* DESCRIPTION OF THE TASK
Copy out the listing below, replacing every "dropdown" with "drop-down" and leaving everything else as it is.

* RECORDS FOR THIS EXERCISE

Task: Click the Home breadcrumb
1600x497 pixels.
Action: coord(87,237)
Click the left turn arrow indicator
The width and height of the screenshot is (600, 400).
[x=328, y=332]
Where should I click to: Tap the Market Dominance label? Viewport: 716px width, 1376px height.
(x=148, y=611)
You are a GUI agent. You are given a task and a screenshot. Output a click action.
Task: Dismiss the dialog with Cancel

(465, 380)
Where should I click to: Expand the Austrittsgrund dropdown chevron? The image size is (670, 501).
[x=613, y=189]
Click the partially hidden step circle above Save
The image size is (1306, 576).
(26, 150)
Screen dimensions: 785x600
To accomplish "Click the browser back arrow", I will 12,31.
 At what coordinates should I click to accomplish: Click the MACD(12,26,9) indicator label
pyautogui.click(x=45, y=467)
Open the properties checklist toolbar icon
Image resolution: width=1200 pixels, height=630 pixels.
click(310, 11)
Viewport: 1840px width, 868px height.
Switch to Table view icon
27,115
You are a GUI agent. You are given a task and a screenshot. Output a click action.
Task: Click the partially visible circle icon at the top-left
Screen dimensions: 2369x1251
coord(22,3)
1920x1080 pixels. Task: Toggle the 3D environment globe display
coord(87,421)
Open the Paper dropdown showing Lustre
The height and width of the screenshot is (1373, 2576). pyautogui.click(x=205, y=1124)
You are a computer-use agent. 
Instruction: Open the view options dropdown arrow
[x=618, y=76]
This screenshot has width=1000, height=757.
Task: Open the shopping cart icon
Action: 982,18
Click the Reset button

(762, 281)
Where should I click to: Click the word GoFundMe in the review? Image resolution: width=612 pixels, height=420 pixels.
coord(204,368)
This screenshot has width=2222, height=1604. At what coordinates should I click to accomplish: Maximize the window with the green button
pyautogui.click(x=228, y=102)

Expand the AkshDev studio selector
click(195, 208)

* EXERCISE RESULT
Task: Click the Home breadcrumb
1600x497 pixels.
Action: coord(87,237)
Click the left turn arrow indicator
The width and height of the screenshot is (600, 400).
[x=328, y=332]
Where should I click to: Tap the Market Dominance label? Viewport: 716px width, 1376px height.
(x=148, y=611)
You are a GUI agent. You are given a task and a screenshot. Output a click action.
Task: Dismiss the dialog with Cancel

(465, 380)
Where should I click to: Expand the Austrittsgrund drop-down chevron? The image size is (670, 501).
[x=613, y=189]
Click the partially hidden step circle above Save
The image size is (1306, 576).
(26, 150)
Screen dimensions: 785x600
To accomplish "Click the browser back arrow", I will 12,31.
 At what coordinates should I click to accomplish: Click the MACD(12,26,9) indicator label
pyautogui.click(x=45, y=467)
Open the properties checklist toolbar icon
Image resolution: width=1200 pixels, height=630 pixels.
click(310, 11)
Viewport: 1840px width, 868px height.
Switch to Table view icon
27,115
You are a GUI agent. You are given a task and a screenshot. Output a click action.
Task: Click the partially visible circle icon at the top-left
Screen dimensions: 2369x1251
coord(22,3)
1920x1080 pixels. Task: Toggle the 3D environment globe display
coord(87,421)
Open the Paper drop-down showing Lustre
The height and width of the screenshot is (1373, 2576). pyautogui.click(x=205, y=1124)
You are a computer-use agent. 
Instruction: Open the view options drop-down arrow
[x=618, y=76]
This screenshot has width=1000, height=757.
Task: Open the shopping cart icon
Action: 982,18
Click the Reset button

(762, 281)
Where should I click to: Click the word GoFundMe in the review? Image resolution: width=612 pixels, height=420 pixels.
coord(204,368)
This screenshot has width=2222, height=1604. At what coordinates should I click to accomplish: Maximize the window with the green button
pyautogui.click(x=228, y=102)

Expand the AkshDev studio selector
click(195, 208)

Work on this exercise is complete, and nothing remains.